Multivariate analyses of physico-chemical water properties and fish assemblage structure in the study area. (a) Principal component analysis of physico-chemical properties measured at 71 sampling events through a complete annual hydrological cycle. (b) Nonmetric multidimensional scaling ordination based on fish assemblage structure at the same 71 sampling events. Red arrows represent environmental vectors significant at α = 0.05, with R² values. DO dissolved oxygen, EC conductivity, TB turbidity, TC temperature.

Figure 4

Patterns of fish species richness and taxonomic composition among the three water types and two habitat types of the study area. (a) Rarefaction curves; see Supplementary Figs. S4 and S5 online for similar patterns in rarefaction curves divided by site replicate and by gear type, respectively. (b) Species occupancy Venn diagrams per habitat type, reporting number of exclusive and shared species; see Supplementary Fig. S6 online for similar patterns in Venn Diagrams restricted to single site replicates. (c) Habitat specialization (% species occurrences per habitat type); Other Orders are Osteoglossiformes, Tetraodontiformes, Pleuronectiformes, Synbranchiformes, and Ceratodontiformes.

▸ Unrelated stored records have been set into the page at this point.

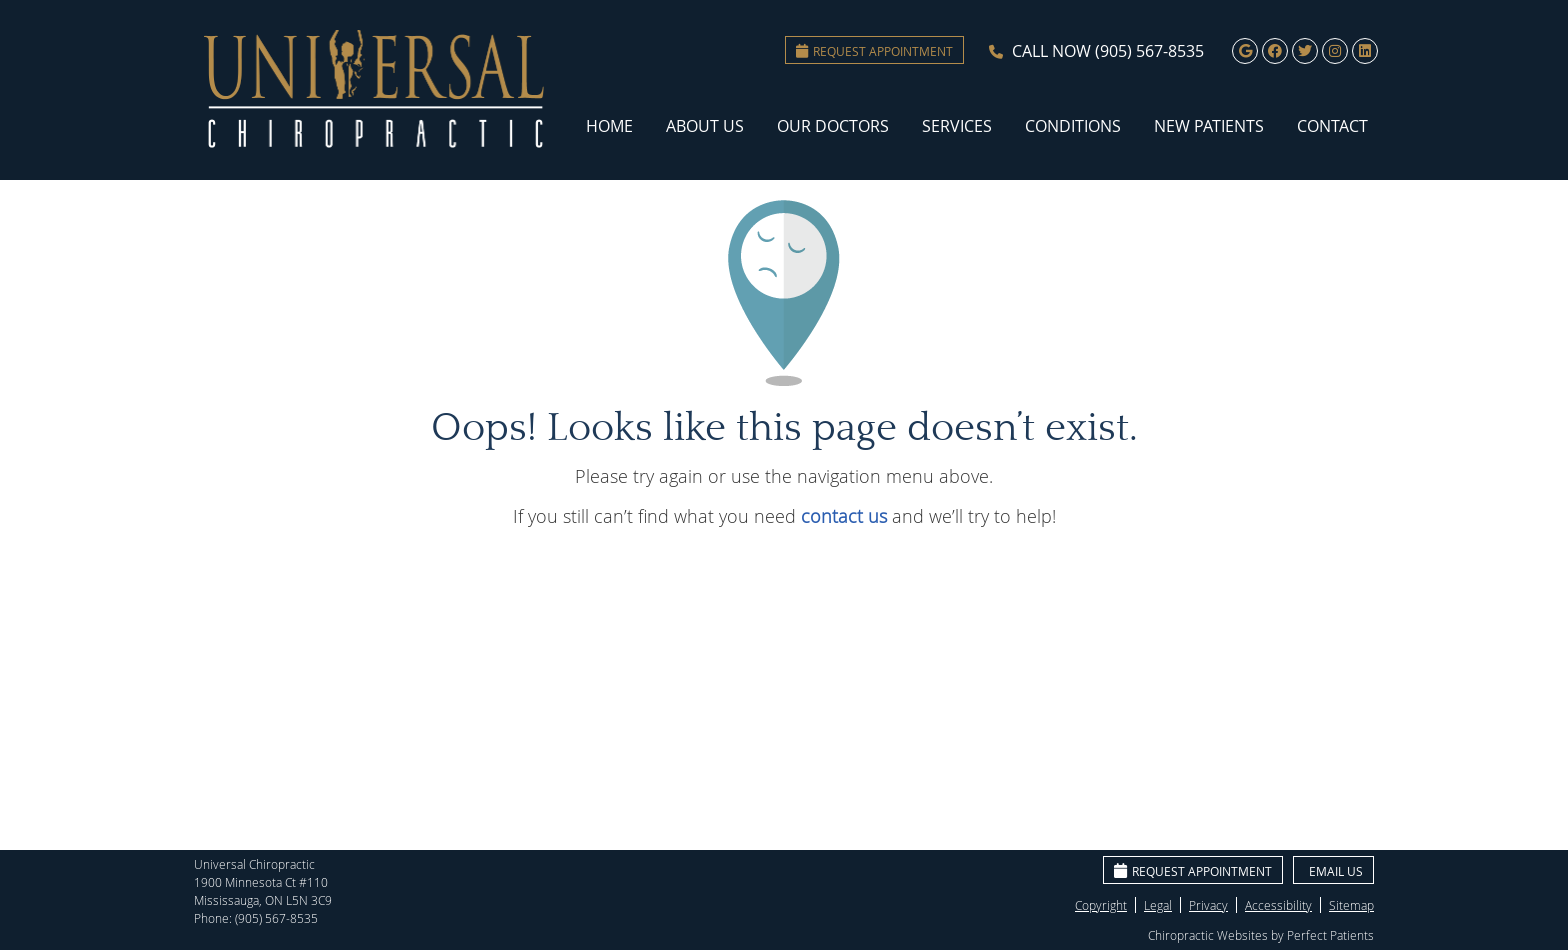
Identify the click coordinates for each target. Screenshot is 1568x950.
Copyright (1101, 905)
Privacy (1208, 905)
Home (609, 126)
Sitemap (1351, 905)
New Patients (1209, 126)
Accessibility (1278, 905)
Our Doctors (833, 126)
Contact (1332, 126)
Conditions (1073, 126)
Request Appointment (874, 51)
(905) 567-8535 (1149, 51)
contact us (844, 516)
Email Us (1336, 871)
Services (957, 126)
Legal (1158, 905)
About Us (705, 126)
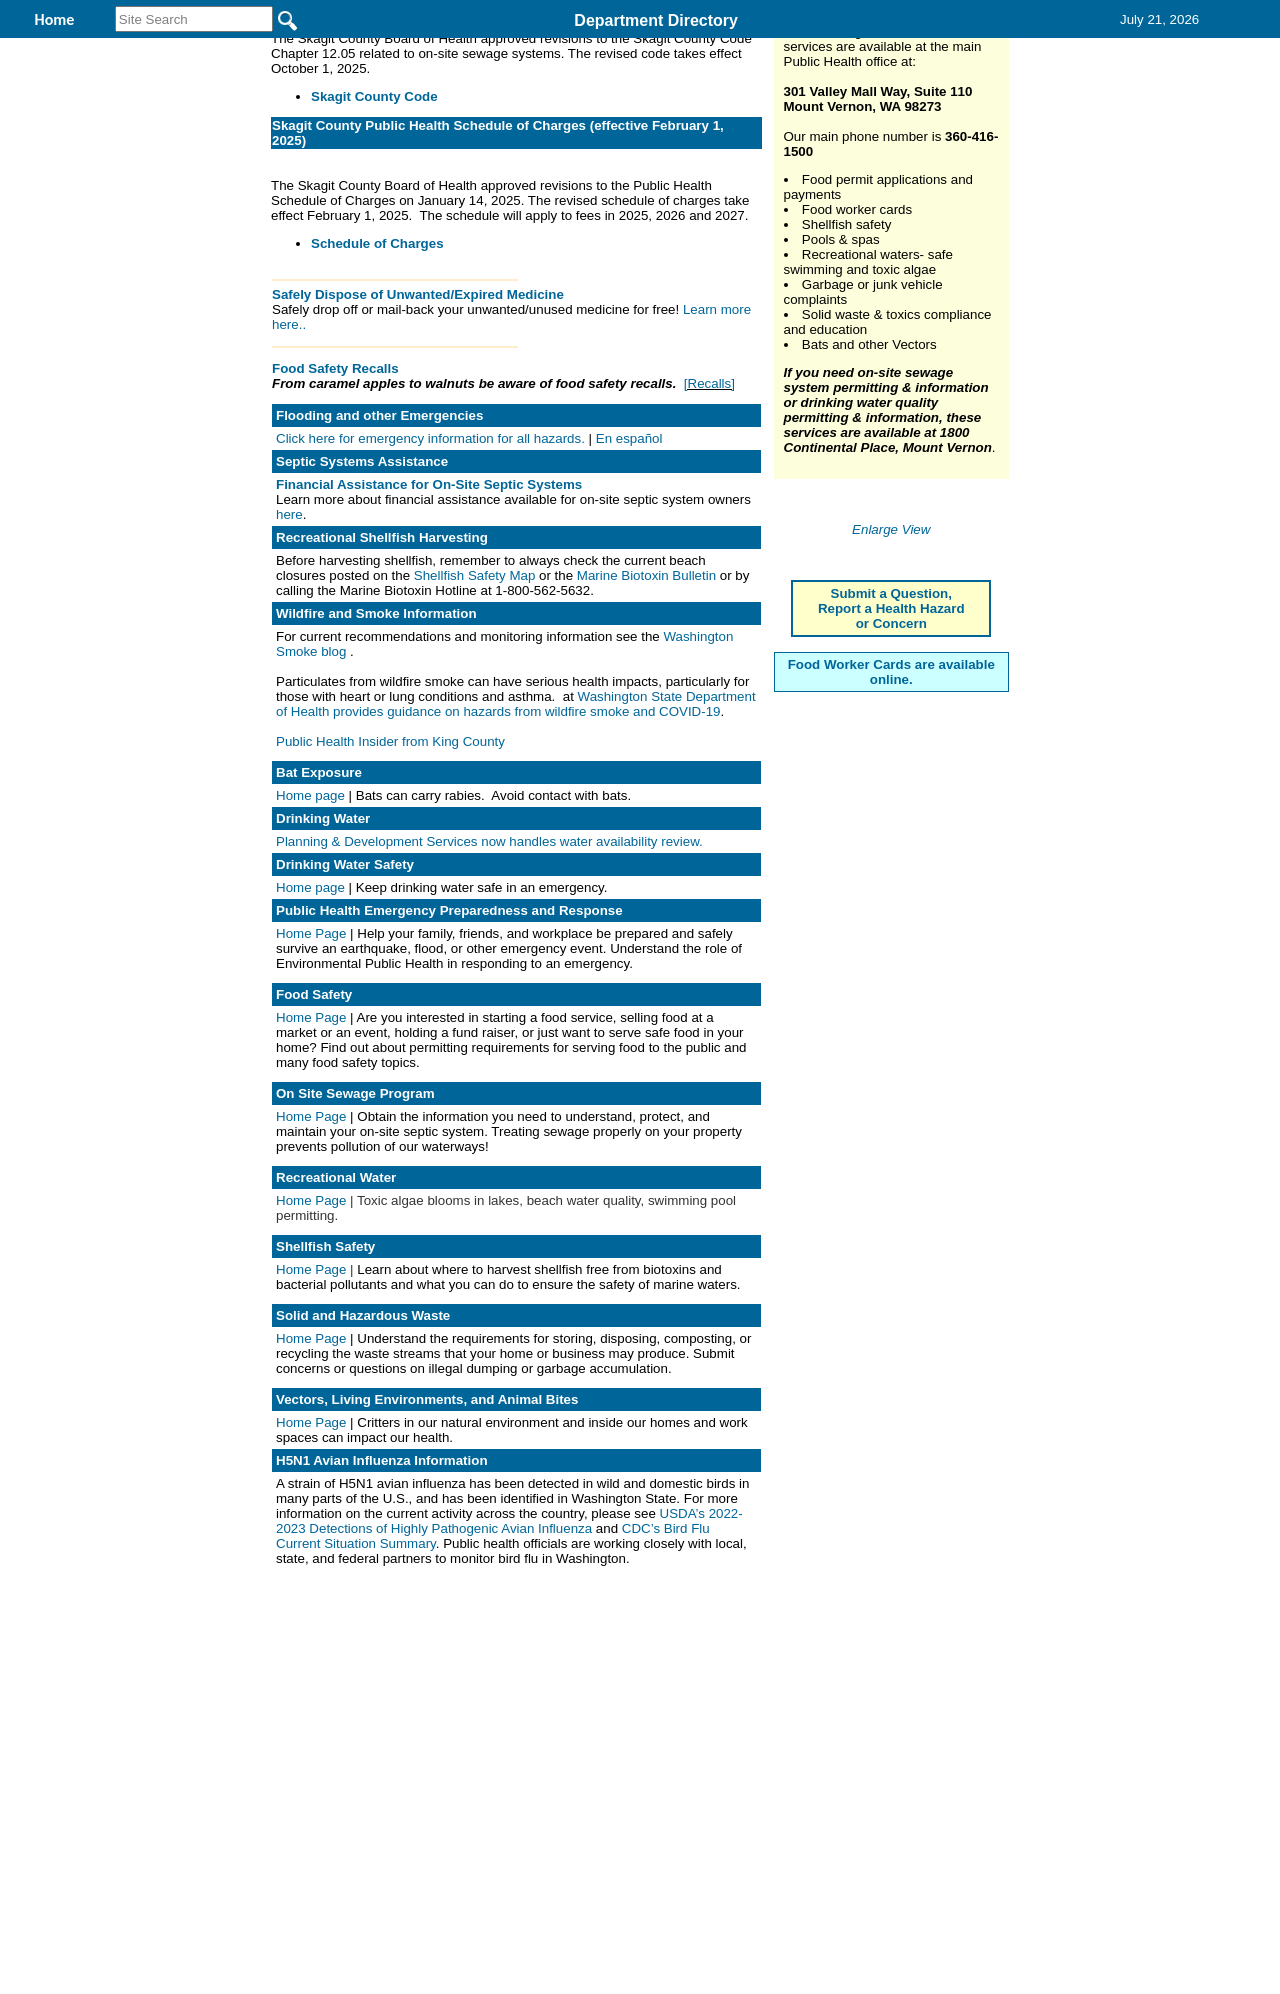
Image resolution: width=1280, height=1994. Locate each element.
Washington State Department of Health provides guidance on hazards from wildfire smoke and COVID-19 (516, 834)
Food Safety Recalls (335, 498)
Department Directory (656, 20)
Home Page (313, 1063)
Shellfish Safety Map (476, 705)
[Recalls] (709, 513)
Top (307, 1752)
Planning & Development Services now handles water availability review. (489, 971)
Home (445, 1752)
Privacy (632, 1752)
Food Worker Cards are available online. (891, 1007)
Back (367, 1752)
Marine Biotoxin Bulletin (646, 705)
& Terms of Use (705, 1752)
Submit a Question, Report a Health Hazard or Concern (891, 943)
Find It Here (652, 48)
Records (784, 48)
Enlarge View (891, 864)
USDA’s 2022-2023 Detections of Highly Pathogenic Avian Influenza (509, 1651)
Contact (902, 48)
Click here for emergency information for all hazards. (432, 568)
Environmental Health (470, 48)
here (289, 644)
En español (629, 568)
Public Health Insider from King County (390, 871)
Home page (310, 925)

Orders are assigned to predominantly diurnal or nocturnal activity following the literature cited in Supplementary Appendix S5 online.

Figure 5

Contributions of the 20 most influential species to the differences in assemblage structure between water types, based on PERMANOVA coefficients. Length of bars represent the magnitude of contribution to difference between each pairwise combination of water type.

Figure 6

Generalized linear mixed-effect models for the effects of water type and habitat type on: (a) species richness, (b) biomass, and (c) abundance. Plots show least square means for the fixed effects (water type, habitat) with 95% confidence intervals. Disparities are reported where significant at α = 0.05 by Tukey post-hoc test (see Supplementary Table S5 online for model details). Sample sizes (n) refer to sampling events. Here outlier sampling events (reported in Supplementary Fig. S7 online) were excluded, hence variation in sample sizes between models.